In heat radiator 23, a temperature drop at overheated region 55 caused by the heat transfer can be suppressed, so that the air passing through heat radiator can be heated efficiently.

As a result, the dew can be formed positively on heat absorber 21, and the drying air at a high temperature is obtainable, which results in an improvement in drying performance.

The locations of overheated region 55 and overcooled region 57 in accordance with embodiment 8 are univocally defined; the locations thereof can be changed depending on a shape of the fins of the heat exchanger, or the number of rows formed of meandering refrigerant pipe 23 a. Therefore, the location of cuts 32 d can be set in response to the structure (properties) of the heat exchanger.

The heat exchanger in accordance with this eighth embodiment can be placed slantingly, as it is done in embodiment 2, in the heat exchange air-flow path which connects heat absorbing air-flow path 22 to heat radiating air-flow path 24. This structure also produces advantages similar to what are discussed above.

Row 62 shown in FIG. 14 can be eliminated depending on the properties and capacity of the heat exchanger, and the through-holes (not shown) for the refrigerant pipes can be used for reducing the heat transfer from radiator 23 to absorber 21 as they are used in embodiment 3.

In this eighth embodiment, flat-fins 25 are used; however, the fins at absorber 21 can be corrugated as seen in embodiments 5 and 6. In this case, dew water formed on absorber 21 drains along the gravity direction with ease, and the dew water resists flowing into heat radiator 23 placed down the wind because the dew water tends to be pushed by the air current, so that the dew water is prevented from re-evaporating from radiator 23. As a result, the washer/dryer more excellent in drying performance is achievable.

Fins 25 at heat radiator 23 can be slit-fins, so that the capacity of heat exchange between the air and the refrigerant can be increased, thereby enhancing the drying performance.

Fins 25 at absorber 21 can be corrugated-fins, and those at radiator 23 can be slit-fins, whereby the heat exchanger excellent in drainage performance and heat exchange performance is achievable.

The refrigerant flow-path in heat radiator 23 is formed of multiple rows of flow-paths solely formed of refrigerant pipe 23 a; however, as described in embodiment 5, multiple refrigerant flow-paths can be placed vertically or horizontally so that the refrigerant can flow in parallel. In this case, cuts 32 a and cuts 32 d can be formed similarly to the foregoing structure for producing advantages similar to what are discussed above.

Cuts 32 a and cuts 32 d used in embodiment 8 are formed at different intervals in places so that fins 25 cannot be broken into parts by those cuts 32 a, and 32 d.

Embodiment 9

FIG. 15 shows a lateral view of a heat exchanger formed of a heat absorber and a heat radiator of a washer/dryer in accordance with the ninth embodiment of the present invention. Elements similar to what are used in the preceding embodiments have the same reference marks, and the descriptions thereof in detail are omitted here. The drawings relevant to the first embodiment are used for describing the flow of a refrigerant as they are used in the previous embodiment.

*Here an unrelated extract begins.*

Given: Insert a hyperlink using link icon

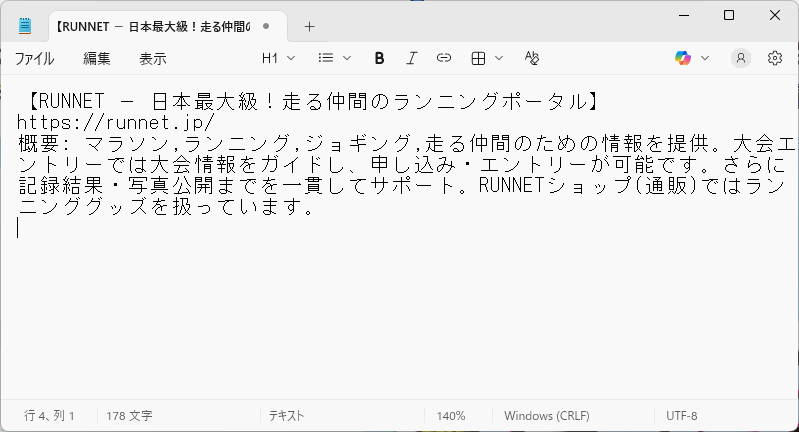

The heat exchanger shown in FIG. 15 includes cuts 32 e (heat-transfer reducing sections) shaped like a dashed line in addition to the structure of the heat exchanger in accordance with embodiment 8. Cuts 32 e are formed along the extending direction of pipes 23 a and between row 61 and row 62 of refrigerant pipe 23 a on fins 25 at heat radiator 25.

In the drying step of the washer/dryer equipped with the heat exchanger discussed above, the refrigerant compressed by compressor 26 enters at refrigerant entrance 23A of heat radiator 23 as indicated with arrow mark “h”, and reaches heat absorber 21 through exit 23B and throttling section 27. Then the refrigerant enters at entrance 21A and flows through exit 21B to compressor 26 as indicated with arrow mark “i”.

The wind generated by blower 12 blows along arrow mark “e” in FIG. 15, and when the wind passes through heat absorber 21, the water contained in the wind forms dew on absorber 21. Then the wind is warmed when it passes through heat radiator 23 and turns into dry air at a high temperature, so that this dry air serves clothes 4 in rotary tub 5 to dry.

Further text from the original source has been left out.